Readings of the day: Colossians 3:12-17; Psalm 150:1b-2, 3-4, 5-6; Luke 6:27-38
Thursday of the 23rd week in Ordinary Time
Optional Memorial of St. Peter Claver, Priest
What clothing do we keep in our Christian wardrobe, so to speak? I have to admit, and I wonder if I speak for many of us: I am a little more concerned these days about what I wear now that we have returned to our work and study places in public after many months of working from home and online due to the COVID pandemic.
Speaking of our worship, I have served as a priest in enough places among the poor to know to be very careful about how to approach the subject of appropriate clothing for Mass; for our worship spaces. I am sure we have heard the term “Sunday best” to describe proper, dignified Church attire. In places I have served, because of poverty or other reasons, people have arrived at churches in shabby clothing. These people are always a reminder to me not to do or say anything, especially as a minister of the Church, that would marginalize them further. Neither I nor any of us know what is in a person’s heart, based on their clothing no less.
Today, the letter to the Colossians also invites us to put on a kind of clothing that is more important than our physical clothing. Colossians reminds us of the appropriate clothing of the heart: “As God’s chosen ones, holy and beloved, clothe yourselves with compassion and kindness, humility, meekness, and patience.” And again: “Above all, clothe yourselves with love.”

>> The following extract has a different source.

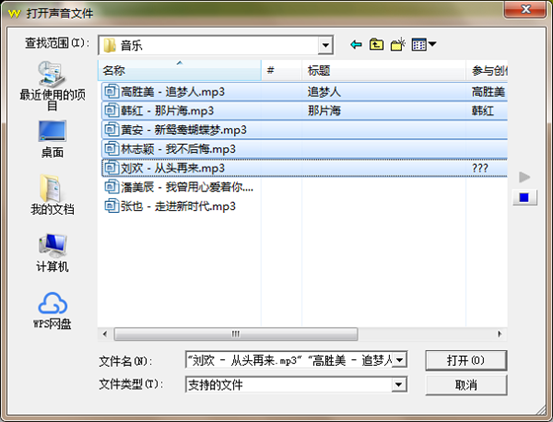Click the horizontal scrollbar's right arrow
553x422 pixels.
[x=499, y=334]
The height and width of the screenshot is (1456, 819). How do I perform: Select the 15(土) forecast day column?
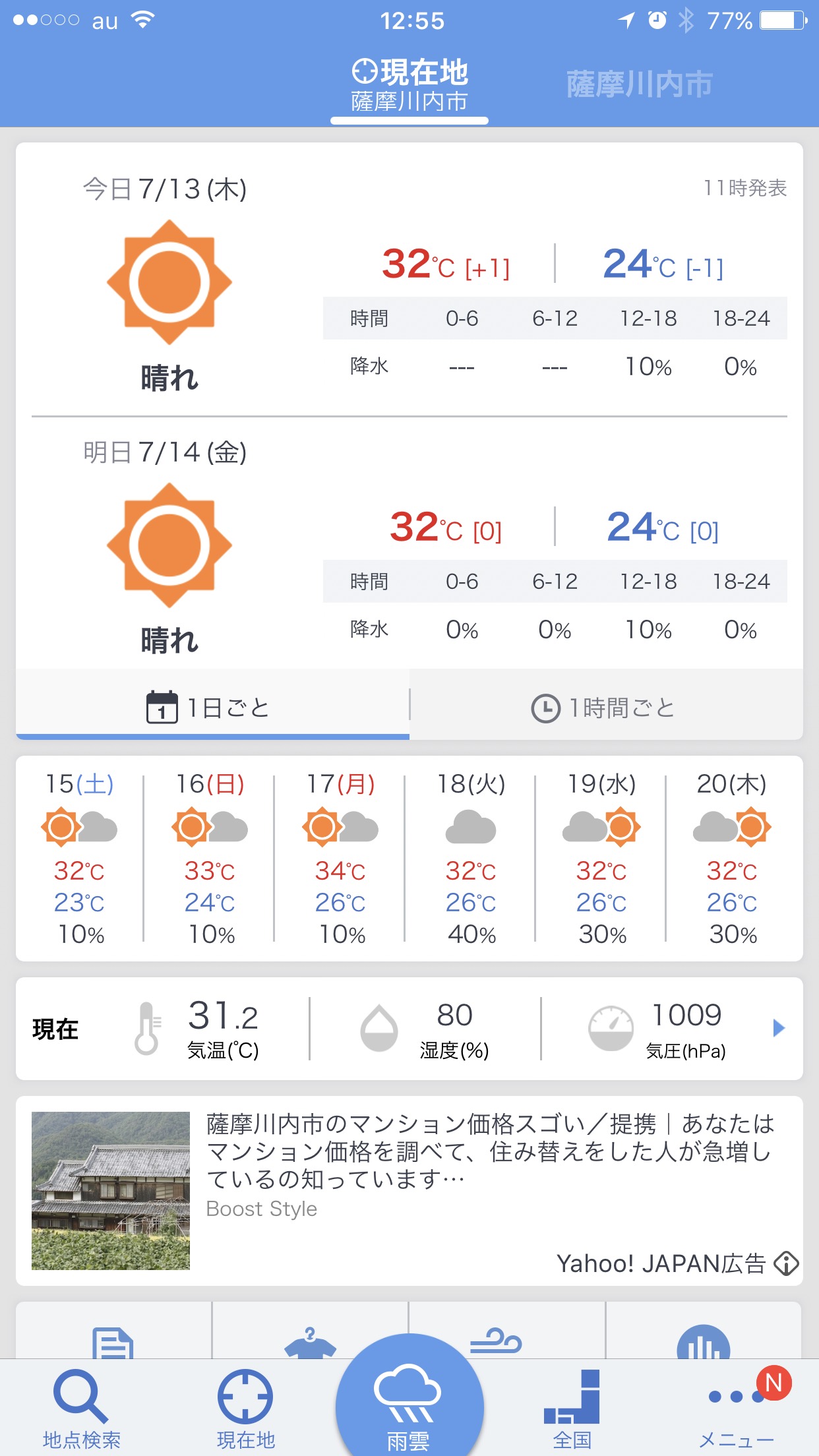[79, 857]
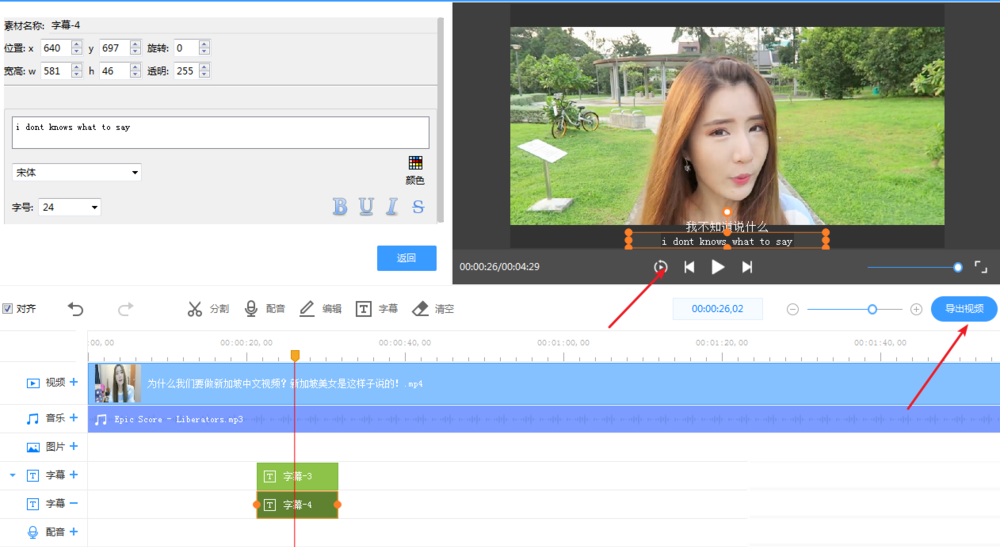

Love is not measured in percentages of cotton, wool, polyester, nylon, or other materials we might wear. And, in Luke’s Gospel today, Jesus raises the command to love to a new and radical level: “I say to you that listen, ‘Love your enemies, do good to those who hate you, bless those who curse you, pray for those who abuse you.’”
Here, Jesus is not asking us (figuratively) to wear our best clothing, the clothing of love including for our enemies, only on Sundays, or when we are at Mass, or when we feel like it. No, we are to put on this best clothing all the time, even when this clothing might be less comfortable than the clothing of bitterness, rudeness, or impatience that we (yours truly included) may be tempted to put on occasionally when people behave in less-than-loving ways toward us.
I pray sincerely that none of us have or will have enemies; people who challenge us profoundly to love them as God loves them (and us). I pray that none of us will ever be an enemy to anybody else; that, as Colossians says, “the peace of Christ [will] rule in [our] hearts,” and especially at the heart of our presence, our ministry, our study, and our worship here at St. Joseph’s College. But we know as Christians that, to the extent we live our faith in the public square, even humbly and quietly, we may not have enemies, but we will have people who misunderstand us or outright reject at least what they perceive to be important tenets of our faith that they cannot accept.
Our encounters with these people, our encounters with the poor or otherwise marginalized will be opportunities to put on our best clothing, that of love: The invisible clothing that few may perceive immediately that we are wearing, but the clothing that makes us who we are as disciples of Jesus Christ in our world.